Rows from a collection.
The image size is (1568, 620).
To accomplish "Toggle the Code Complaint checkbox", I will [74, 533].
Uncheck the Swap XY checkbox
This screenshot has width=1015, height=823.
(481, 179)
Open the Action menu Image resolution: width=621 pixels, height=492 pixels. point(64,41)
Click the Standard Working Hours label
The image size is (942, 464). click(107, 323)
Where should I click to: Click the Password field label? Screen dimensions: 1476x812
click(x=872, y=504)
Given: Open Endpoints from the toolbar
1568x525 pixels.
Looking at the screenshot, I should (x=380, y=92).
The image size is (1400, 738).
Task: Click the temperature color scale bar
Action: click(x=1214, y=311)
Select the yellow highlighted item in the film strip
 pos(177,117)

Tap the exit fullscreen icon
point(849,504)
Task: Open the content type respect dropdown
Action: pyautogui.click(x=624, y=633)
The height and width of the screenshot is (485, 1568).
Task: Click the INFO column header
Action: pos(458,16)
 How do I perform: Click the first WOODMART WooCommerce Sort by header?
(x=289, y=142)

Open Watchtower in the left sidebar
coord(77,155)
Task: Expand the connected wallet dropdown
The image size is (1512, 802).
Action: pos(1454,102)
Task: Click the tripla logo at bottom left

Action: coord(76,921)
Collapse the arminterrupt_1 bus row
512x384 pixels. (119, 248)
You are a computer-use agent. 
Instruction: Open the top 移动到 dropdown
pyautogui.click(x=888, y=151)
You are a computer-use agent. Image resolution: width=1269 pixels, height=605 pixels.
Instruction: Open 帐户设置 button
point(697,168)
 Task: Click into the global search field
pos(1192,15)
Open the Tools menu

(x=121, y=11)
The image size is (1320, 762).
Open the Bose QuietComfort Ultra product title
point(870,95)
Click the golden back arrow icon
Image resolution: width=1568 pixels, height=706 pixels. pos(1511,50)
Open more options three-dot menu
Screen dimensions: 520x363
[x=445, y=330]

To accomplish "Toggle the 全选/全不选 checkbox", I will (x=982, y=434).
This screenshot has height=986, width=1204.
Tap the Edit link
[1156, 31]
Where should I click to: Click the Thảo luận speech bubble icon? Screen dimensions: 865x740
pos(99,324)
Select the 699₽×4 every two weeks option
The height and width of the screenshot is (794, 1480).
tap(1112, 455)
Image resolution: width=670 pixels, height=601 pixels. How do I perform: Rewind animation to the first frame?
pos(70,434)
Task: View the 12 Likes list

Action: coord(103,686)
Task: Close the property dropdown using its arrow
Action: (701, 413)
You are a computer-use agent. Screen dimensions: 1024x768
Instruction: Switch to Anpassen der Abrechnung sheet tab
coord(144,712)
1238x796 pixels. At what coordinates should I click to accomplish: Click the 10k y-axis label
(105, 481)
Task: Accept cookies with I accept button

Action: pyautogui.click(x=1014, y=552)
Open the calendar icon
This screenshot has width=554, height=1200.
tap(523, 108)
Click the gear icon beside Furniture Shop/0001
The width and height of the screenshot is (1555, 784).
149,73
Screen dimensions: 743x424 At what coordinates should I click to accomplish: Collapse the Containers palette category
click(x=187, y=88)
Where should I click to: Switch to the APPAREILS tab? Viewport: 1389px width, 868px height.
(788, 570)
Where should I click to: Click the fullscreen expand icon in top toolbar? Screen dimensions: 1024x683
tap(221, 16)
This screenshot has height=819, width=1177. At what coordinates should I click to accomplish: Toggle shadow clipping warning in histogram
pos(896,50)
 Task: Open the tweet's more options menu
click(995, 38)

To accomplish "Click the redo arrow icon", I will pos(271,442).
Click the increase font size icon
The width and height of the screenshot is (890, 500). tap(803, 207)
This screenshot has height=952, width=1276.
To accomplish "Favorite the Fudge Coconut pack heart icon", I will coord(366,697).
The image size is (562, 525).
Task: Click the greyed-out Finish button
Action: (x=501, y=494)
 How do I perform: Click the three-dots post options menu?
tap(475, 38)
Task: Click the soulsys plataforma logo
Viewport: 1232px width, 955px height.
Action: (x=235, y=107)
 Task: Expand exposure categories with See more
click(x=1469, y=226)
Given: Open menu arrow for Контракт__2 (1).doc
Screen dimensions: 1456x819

EXERCISE REQUIREMENTS. Update the rows above by replacing "Watchtower" with "Dashboard" and leave everything else as it is.

SOLUTION TO THIS TASK.
The image size is (1568, 620).
To accomplish "Toggle the Code Complaint checkbox", I will [74, 533].
Uncheck the Swap XY checkbox
This screenshot has width=1015, height=823.
(481, 179)
Open the Action menu Image resolution: width=621 pixels, height=492 pixels. point(64,41)
Click the Standard Working Hours label
The image size is (942, 464). click(107, 323)
Where should I click to: Click the Password field label? Screen dimensions: 1476x812
click(x=872, y=504)
Given: Open Endpoints from the toolbar
1568x525 pixels.
Looking at the screenshot, I should (x=380, y=92).
The image size is (1400, 738).
Task: Click the temperature color scale bar
Action: click(x=1214, y=311)
Select the yellow highlighted item in the film strip
 pos(177,117)

Tap the exit fullscreen icon
point(849,504)
Task: Open the content type respect dropdown
Action: pyautogui.click(x=624, y=633)
The height and width of the screenshot is (485, 1568).
Task: Click the INFO column header
Action: pos(458,16)
 How do I perform: Click the first WOODMART WooCommerce Sort by header?
(x=289, y=142)

Open Dashboard in the left sidebar
coord(77,155)
Task: Expand the connected wallet dropdown
The image size is (1512, 802).
Action: pos(1454,102)
Task: Click the tripla logo at bottom left

Action: coord(76,921)
Collapse the arminterrupt_1 bus row
512x384 pixels. (119, 248)
You are a computer-use agent. 
Instruction: Open the top 移动到 dropdown
pyautogui.click(x=888, y=151)
You are a computer-use agent. Image resolution: width=1269 pixels, height=605 pixels.
Instruction: Open 帐户设置 button
point(697,168)
 Task: Click into the global search field
pos(1192,15)
Open the Tools menu

(x=121, y=11)
The image size is (1320, 762).
Open the Bose QuietComfort Ultra product title
point(870,95)
Click the golden back arrow icon
Image resolution: width=1568 pixels, height=706 pixels. pos(1511,50)
Open more options three-dot menu
Screen dimensions: 520x363
[x=445, y=330]

To accomplish "Toggle the 全选/全不选 checkbox", I will (x=982, y=434).
This screenshot has height=986, width=1204.
Tap the Edit link
[1156, 31]
Where should I click to: Click the Thảo luận speech bubble icon? Screen dimensions: 865x740
pos(99,324)
Select the 699₽×4 every two weeks option
The height and width of the screenshot is (794, 1480).
tap(1112, 455)
Image resolution: width=670 pixels, height=601 pixels. How do I perform: Rewind animation to the first frame?
pos(70,434)
Task: View the 12 Likes list

Action: coord(103,686)
Task: Close the property dropdown using its arrow
Action: (701, 413)
You are a computer-use agent. Screen dimensions: 1024x768
Instruction: Switch to Anpassen der Abrechnung sheet tab
coord(144,712)
1238x796 pixels. At what coordinates should I click to accomplish: Click the 10k y-axis label
(105, 481)
Task: Accept cookies with I accept button

Action: pyautogui.click(x=1014, y=552)
Open the calendar icon
This screenshot has width=554, height=1200.
tap(523, 108)
Click the gear icon beside Furniture Shop/0001
The width and height of the screenshot is (1555, 784).
149,73
Screen dimensions: 743x424 At what coordinates should I click to accomplish: Collapse the Containers palette category
click(x=187, y=88)
Where should I click to: Switch to the APPAREILS tab? Viewport: 1389px width, 868px height.
(788, 570)
Where should I click to: Click the fullscreen expand icon in top toolbar? Screen dimensions: 1024x683
tap(221, 16)
This screenshot has height=819, width=1177. At what coordinates should I click to accomplish: Toggle shadow clipping warning in histogram
pos(896,50)
 Task: Open the tweet's more options menu
click(995, 38)

To accomplish "Click the redo arrow icon", I will pos(271,442).
Click the increase font size icon
The width and height of the screenshot is (890, 500). tap(803, 207)
This screenshot has height=952, width=1276.
To accomplish "Favorite the Fudge Coconut pack heart icon", I will coord(366,697).
The image size is (562, 525).
Task: Click the greyed-out Finish button
Action: (x=501, y=494)
 How do I perform: Click the three-dots post options menu?
tap(475, 38)
Task: Click the soulsys plataforma logo
Viewport: 1232px width, 955px height.
Action: (x=235, y=107)
 Task: Expand exposure categories with See more
click(x=1469, y=226)
Given: Open menu arrow for Контракт__2 (1).doc
Screen dimensions: 1456x819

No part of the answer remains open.